More importantly, Revolution sources free range, antibiotic-free Amish chickens, which tend to have more blood in their bones than lesser quality or older chickens. You can tell Revolution uses young, healthy birds because the bones were thick compared to the amount of meat, and they weren’t brittle in the least. A quick Google search will tell you all you need to know about the science behind it, but basically, a tiny bit of redness around the bone of a young – and often organic – bird won’t cause you any harm because the internal temperature of the meat makes it safe from any dangerous bacteria. Once again, because Revolution cooks their chicken using a rotisserie, the lower temperatures don’t evaporate the blood as quickly although it cooks the meat all the way through. If you buy organic young chickens at the store, you’ll likely run into this same predicament yourself.
All of that being said, the chicken was cooked perfectly. It was juicy and flavorful throughout, and the spice rub permeated every inch of meat. The Chimichurri was an excellent and unexpected complement to my thigh and drumstick, and it added a nice acidic and herbal punch to the salty and savory chicken. My wife thoroughly enjoyed her Chita, with its Hawaiian pizza meets chicken barbeque flavors, and her mashed potatoes and gravy were worthy of a soul food diner. My sweet and earthy creamed corn – which came topped with Fritos – balanced out my entrée quite well, and the house-fried pita and hummus were delicious as expected.

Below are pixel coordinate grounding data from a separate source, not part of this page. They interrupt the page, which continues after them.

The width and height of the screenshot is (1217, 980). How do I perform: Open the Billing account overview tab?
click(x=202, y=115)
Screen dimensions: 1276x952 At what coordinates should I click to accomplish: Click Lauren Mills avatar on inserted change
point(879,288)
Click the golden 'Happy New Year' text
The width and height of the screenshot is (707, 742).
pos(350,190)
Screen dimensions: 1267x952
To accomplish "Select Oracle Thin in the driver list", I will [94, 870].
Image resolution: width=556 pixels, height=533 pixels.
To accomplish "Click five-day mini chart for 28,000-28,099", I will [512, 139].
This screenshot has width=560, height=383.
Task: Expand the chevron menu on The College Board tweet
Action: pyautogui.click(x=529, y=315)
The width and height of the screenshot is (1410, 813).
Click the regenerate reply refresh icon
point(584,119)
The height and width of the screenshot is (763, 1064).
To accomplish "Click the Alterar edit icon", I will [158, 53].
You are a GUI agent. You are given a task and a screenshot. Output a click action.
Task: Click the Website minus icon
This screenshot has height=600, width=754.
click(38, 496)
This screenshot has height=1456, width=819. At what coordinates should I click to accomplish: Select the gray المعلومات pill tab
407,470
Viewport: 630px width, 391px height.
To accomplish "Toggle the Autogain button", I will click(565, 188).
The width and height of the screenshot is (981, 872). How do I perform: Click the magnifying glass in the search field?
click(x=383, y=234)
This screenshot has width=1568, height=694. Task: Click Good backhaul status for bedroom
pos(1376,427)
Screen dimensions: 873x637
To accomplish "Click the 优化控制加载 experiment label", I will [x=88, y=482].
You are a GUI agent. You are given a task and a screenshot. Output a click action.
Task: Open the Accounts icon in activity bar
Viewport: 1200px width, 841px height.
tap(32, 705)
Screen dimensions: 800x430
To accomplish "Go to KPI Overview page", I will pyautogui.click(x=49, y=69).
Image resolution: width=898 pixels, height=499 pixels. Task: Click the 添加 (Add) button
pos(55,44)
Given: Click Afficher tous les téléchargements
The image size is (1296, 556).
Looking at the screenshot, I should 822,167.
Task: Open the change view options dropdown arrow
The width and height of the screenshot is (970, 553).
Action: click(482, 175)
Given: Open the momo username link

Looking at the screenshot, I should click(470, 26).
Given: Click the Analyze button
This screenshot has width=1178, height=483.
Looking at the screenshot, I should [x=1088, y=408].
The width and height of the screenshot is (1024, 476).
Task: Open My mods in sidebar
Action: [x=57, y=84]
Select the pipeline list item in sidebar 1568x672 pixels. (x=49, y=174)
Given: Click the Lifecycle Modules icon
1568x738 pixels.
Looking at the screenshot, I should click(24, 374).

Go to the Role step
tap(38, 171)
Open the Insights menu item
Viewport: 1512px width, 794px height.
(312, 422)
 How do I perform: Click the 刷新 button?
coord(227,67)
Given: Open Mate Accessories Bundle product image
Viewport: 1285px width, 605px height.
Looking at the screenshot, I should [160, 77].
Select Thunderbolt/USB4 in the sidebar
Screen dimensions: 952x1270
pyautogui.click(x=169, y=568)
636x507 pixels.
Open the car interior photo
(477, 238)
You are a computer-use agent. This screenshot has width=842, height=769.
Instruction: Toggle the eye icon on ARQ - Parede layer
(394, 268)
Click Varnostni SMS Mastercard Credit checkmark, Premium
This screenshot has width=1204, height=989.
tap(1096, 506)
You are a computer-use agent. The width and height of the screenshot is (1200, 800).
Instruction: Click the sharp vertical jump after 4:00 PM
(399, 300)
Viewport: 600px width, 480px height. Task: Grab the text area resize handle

Overall, the meal was delightful, and all of the food was cooked and seasoned to a T. While the portions might seem small by suburban standards, they were just right for my wife and I, and we were left happily stuffed after the meal. In the end, we spent just under $30 with a tip, which was a very reasonable price for such high-quality chicken from a downtown restaurant.
I highly recommend Revolution Rotisserie & Bar – especially for takeout. Although our American fear of Salmonella might turn some folks off, just remember that there’s nothing to worry about.
I hope you can give Revolution a spin too!